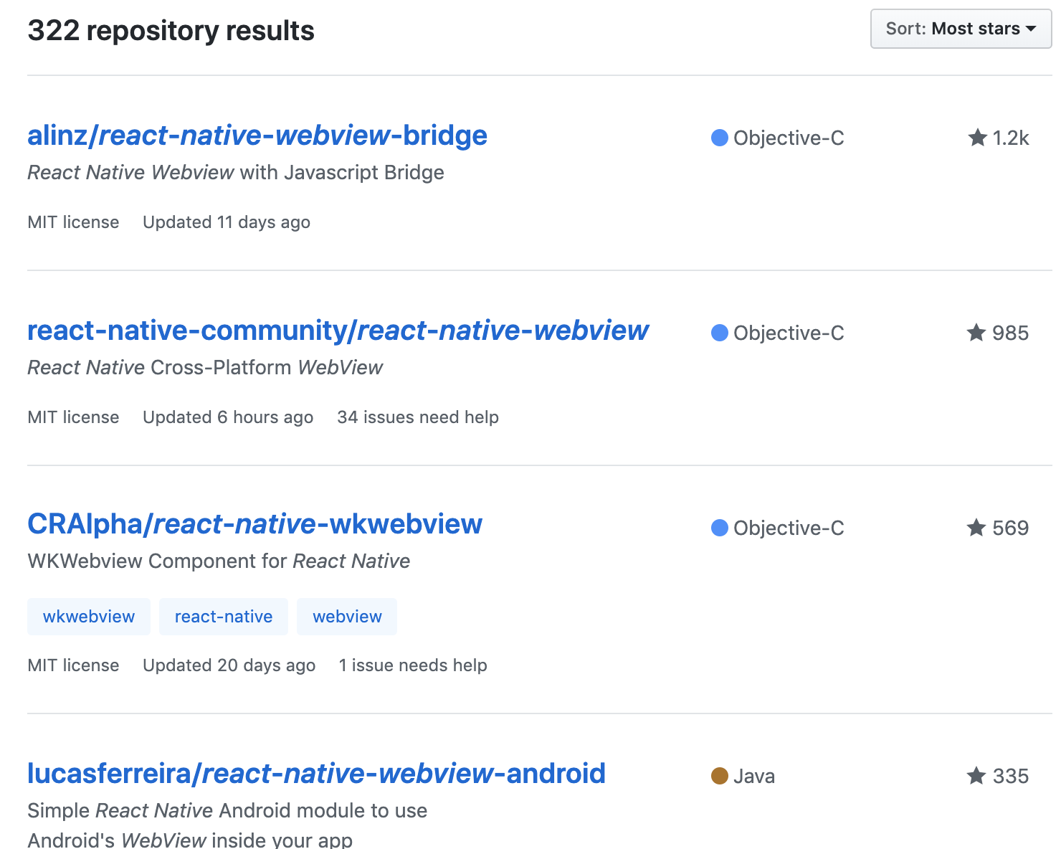The image size is (1061, 849).
Task: Click the star icon beside 569
Action: [x=976, y=528]
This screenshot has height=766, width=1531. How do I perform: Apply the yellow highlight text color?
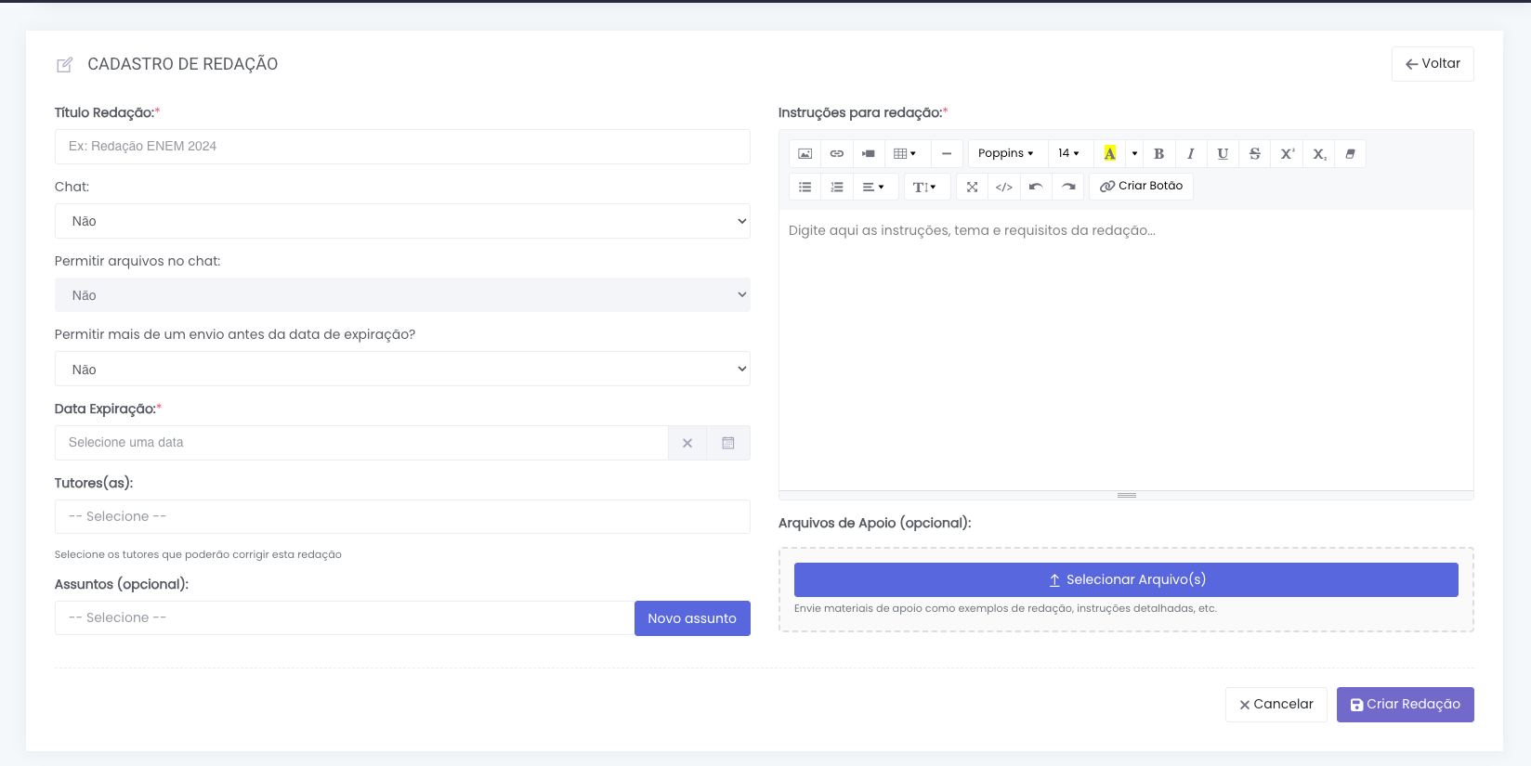1110,154
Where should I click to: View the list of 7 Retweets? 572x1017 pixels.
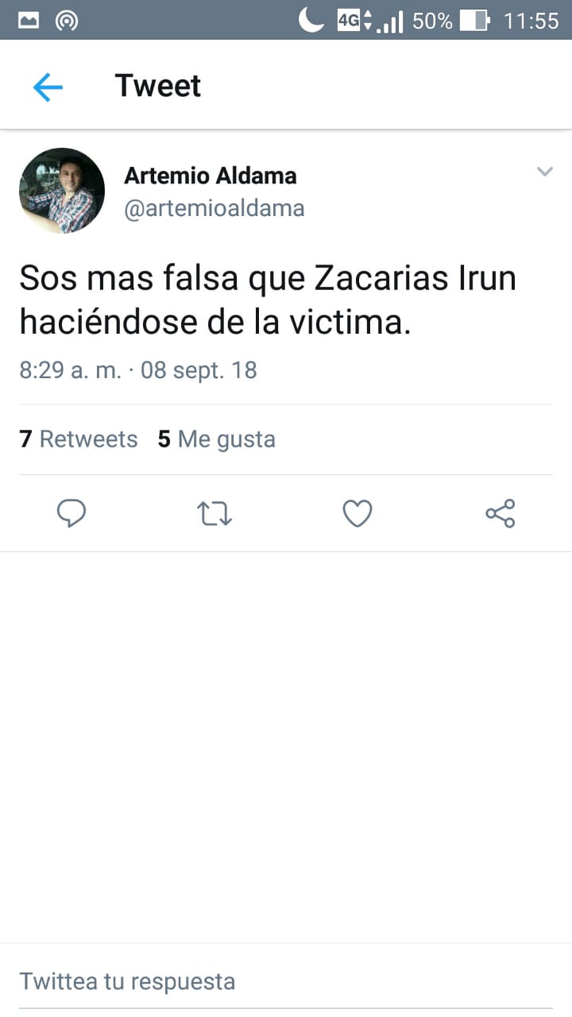(x=79, y=439)
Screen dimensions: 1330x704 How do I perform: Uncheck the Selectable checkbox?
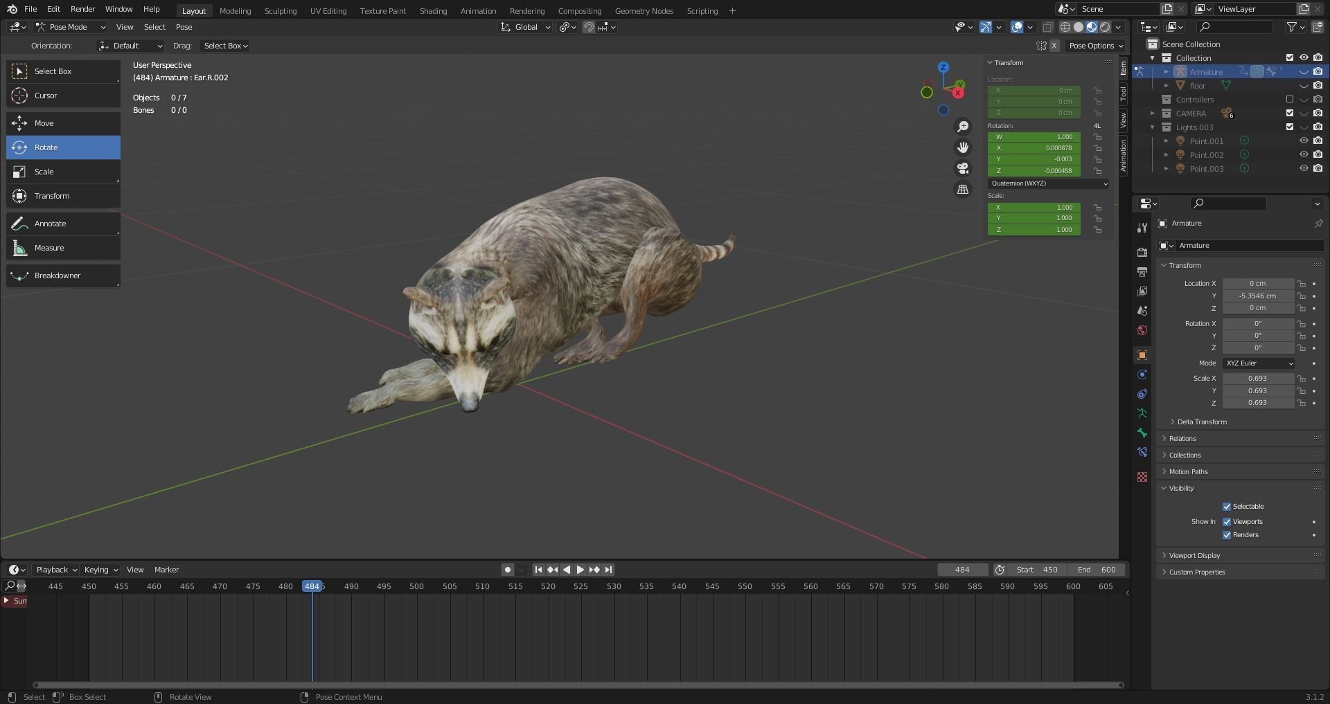(1227, 507)
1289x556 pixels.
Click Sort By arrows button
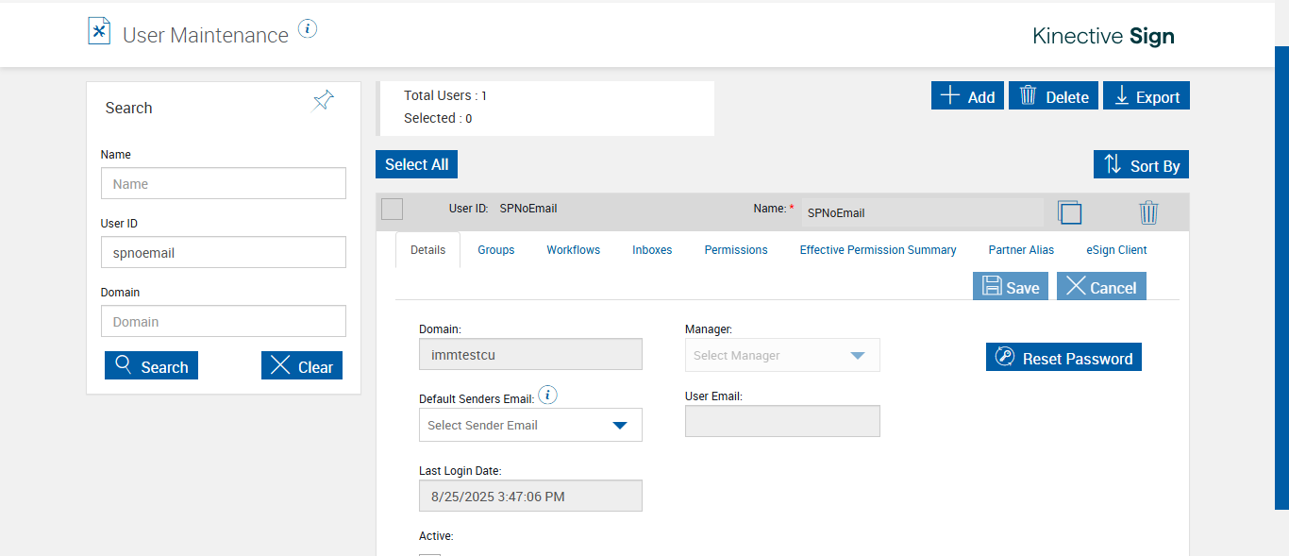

# # #

* The task
Only the lines from the one with "This screenshot has" through the final line of the data should be written out, exactly and including both ends. Skip the pictures.

* Exercise response
This screenshot has height=766, width=1531. How do I perform: Apply the yellow highlight text color?
1110,154
Where should I click to: View the list of 7 Retweets? 572x1017 pixels.
(x=79, y=439)
Screen dimensions: 1330x704 How do I perform: Uncheck the Selectable checkbox?
(1227, 507)
1289x556 pixels.
Click Sort By arrows button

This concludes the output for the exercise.